Your instructions: Could you print every record exactly as it stands?
○ ○ ○ ○
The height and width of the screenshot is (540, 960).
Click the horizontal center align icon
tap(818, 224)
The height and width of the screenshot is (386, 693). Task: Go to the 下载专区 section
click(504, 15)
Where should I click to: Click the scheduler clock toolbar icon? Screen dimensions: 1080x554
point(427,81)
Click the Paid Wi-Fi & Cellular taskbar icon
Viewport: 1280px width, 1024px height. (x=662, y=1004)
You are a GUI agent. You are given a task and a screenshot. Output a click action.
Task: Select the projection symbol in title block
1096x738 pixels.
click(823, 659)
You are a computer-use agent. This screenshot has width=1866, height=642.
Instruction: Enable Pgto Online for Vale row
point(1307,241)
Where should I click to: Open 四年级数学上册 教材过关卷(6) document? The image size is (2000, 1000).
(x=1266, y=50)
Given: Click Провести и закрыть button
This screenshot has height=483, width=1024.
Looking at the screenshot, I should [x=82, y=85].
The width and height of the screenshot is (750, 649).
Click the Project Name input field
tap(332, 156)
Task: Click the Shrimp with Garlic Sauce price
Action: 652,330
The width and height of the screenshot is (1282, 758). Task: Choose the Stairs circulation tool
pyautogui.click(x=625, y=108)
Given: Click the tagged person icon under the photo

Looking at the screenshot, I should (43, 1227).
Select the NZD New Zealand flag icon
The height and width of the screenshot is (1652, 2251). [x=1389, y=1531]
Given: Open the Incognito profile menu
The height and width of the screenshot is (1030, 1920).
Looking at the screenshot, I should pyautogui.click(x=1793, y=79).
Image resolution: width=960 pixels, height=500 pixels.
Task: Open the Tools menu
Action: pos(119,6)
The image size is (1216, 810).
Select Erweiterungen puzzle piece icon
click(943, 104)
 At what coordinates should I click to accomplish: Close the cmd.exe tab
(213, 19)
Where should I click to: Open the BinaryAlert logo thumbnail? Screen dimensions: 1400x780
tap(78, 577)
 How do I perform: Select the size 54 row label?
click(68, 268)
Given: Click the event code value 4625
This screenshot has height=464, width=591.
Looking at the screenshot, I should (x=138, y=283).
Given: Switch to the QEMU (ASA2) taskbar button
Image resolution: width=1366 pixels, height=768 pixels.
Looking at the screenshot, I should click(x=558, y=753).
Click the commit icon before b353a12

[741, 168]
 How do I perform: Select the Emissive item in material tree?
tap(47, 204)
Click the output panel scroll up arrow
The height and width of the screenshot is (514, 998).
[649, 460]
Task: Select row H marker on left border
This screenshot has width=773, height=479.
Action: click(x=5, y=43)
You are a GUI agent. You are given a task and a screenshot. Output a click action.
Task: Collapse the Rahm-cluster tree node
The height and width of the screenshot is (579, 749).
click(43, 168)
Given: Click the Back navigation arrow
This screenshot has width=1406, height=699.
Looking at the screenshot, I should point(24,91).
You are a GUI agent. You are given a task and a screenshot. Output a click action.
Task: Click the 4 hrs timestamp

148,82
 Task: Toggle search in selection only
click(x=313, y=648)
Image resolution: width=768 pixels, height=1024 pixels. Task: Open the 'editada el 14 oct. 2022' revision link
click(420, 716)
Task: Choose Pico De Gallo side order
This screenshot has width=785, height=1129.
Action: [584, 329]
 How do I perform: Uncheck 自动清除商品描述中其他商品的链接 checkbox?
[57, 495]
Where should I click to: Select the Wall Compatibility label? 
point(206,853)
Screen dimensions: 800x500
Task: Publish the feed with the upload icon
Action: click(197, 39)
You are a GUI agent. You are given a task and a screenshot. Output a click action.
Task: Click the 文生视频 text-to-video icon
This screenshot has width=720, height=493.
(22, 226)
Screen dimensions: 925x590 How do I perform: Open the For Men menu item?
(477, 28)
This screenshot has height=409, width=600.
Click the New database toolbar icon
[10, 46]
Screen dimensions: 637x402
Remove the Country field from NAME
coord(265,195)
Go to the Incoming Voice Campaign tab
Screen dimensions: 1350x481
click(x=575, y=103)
○ ○ ○ ○
Expected answer:
The height and width of the screenshot is (540, 960).
Click the horizontal center align icon
tap(818, 224)
The height and width of the screenshot is (386, 693). Task: Go to the 下载专区 section
click(504, 15)
Where should I click to: Click the scheduler clock toolbar icon? Screen dimensions: 1080x554
point(427,81)
Click the Paid Wi-Fi & Cellular taskbar icon
Viewport: 1280px width, 1024px height. (x=662, y=1004)
You are a GUI agent. You are given a task and a screenshot. Output a click action.
Task: Select the projection symbol in title block
1096x738 pixels.
click(823, 659)
You are a computer-use agent. This screenshot has width=1866, height=642.
Instruction: Enable Pgto Online for Vale row
point(1307,241)
Where should I click to: Open 四年级数学上册 教材过关卷(6) document? The image size is (2000, 1000).
(x=1266, y=50)
Given: Click Провести и закрыть button
This screenshot has height=483, width=1024.
Looking at the screenshot, I should [x=82, y=85].
The width and height of the screenshot is (750, 649).
Click the Project Name input field
tap(332, 156)
Task: Click the Shrimp with Garlic Sauce price
Action: 652,330
The width and height of the screenshot is (1282, 758). Task: Choose the Stairs circulation tool
pyautogui.click(x=625, y=108)
Given: Click the tagged person icon under the photo

Looking at the screenshot, I should (43, 1227).
Select the NZD New Zealand flag icon
The height and width of the screenshot is (1652, 2251). [x=1389, y=1531]
Given: Open the Incognito profile menu
The height and width of the screenshot is (1030, 1920).
Looking at the screenshot, I should pyautogui.click(x=1793, y=79).
Image resolution: width=960 pixels, height=500 pixels.
Task: Open the Tools menu
Action: pos(119,6)
The image size is (1216, 810).
Select Erweiterungen puzzle piece icon
click(943, 104)
 At what coordinates should I click to accomplish: Close the cmd.exe tab
(213, 19)
Where should I click to: Open the BinaryAlert logo thumbnail? Screen dimensions: 1400x780
tap(78, 577)
 How do I perform: Select the size 54 row label?
click(68, 268)
Given: Click the event code value 4625
This screenshot has height=464, width=591.
Looking at the screenshot, I should (x=138, y=283).
Given: Switch to the QEMU (ASA2) taskbar button
Image resolution: width=1366 pixels, height=768 pixels.
Looking at the screenshot, I should click(x=558, y=753).
Click the commit icon before b353a12

[741, 168]
 How do I perform: Select the Emissive item in material tree?
tap(47, 204)
Click the output panel scroll up arrow
The height and width of the screenshot is (514, 998).
[649, 460]
Task: Select row H marker on left border
This screenshot has width=773, height=479.
Action: click(x=5, y=43)
You are a GUI agent. You are given a task and a screenshot. Output a click action.
Task: Collapse the Rahm-cluster tree node
The height and width of the screenshot is (579, 749).
click(43, 168)
Given: Click the Back navigation arrow
This screenshot has width=1406, height=699.
Looking at the screenshot, I should point(24,91).
You are a GUI agent. You are given a task and a screenshot. Output a click action.
Task: Click the 4 hrs timestamp

148,82
 Task: Toggle search in selection only
click(x=313, y=648)
Image resolution: width=768 pixels, height=1024 pixels. Task: Open the 'editada el 14 oct. 2022' revision link
click(420, 716)
Task: Choose Pico De Gallo side order
This screenshot has width=785, height=1129.
Action: [584, 329]
 How do I perform: Uncheck 自动清除商品描述中其他商品的链接 checkbox?
[57, 495]
Where should I click to: Select the Wall Compatibility label? 
point(206,853)
Screen dimensions: 800x500
Task: Publish the feed with the upload icon
Action: click(197, 39)
You are a GUI agent. You are given a task and a screenshot. Output a click action.
Task: Click the 文生视频 text-to-video icon
This screenshot has width=720, height=493.
(22, 226)
Screen dimensions: 925x590 How do I perform: Open the For Men menu item?
(477, 28)
This screenshot has height=409, width=600.
Click the New database toolbar icon
[10, 46]
Screen dimensions: 637x402
Remove the Country field from NAME
coord(265,195)
Go to the Incoming Voice Campaign tab
Screen dimensions: 1350x481
click(x=575, y=103)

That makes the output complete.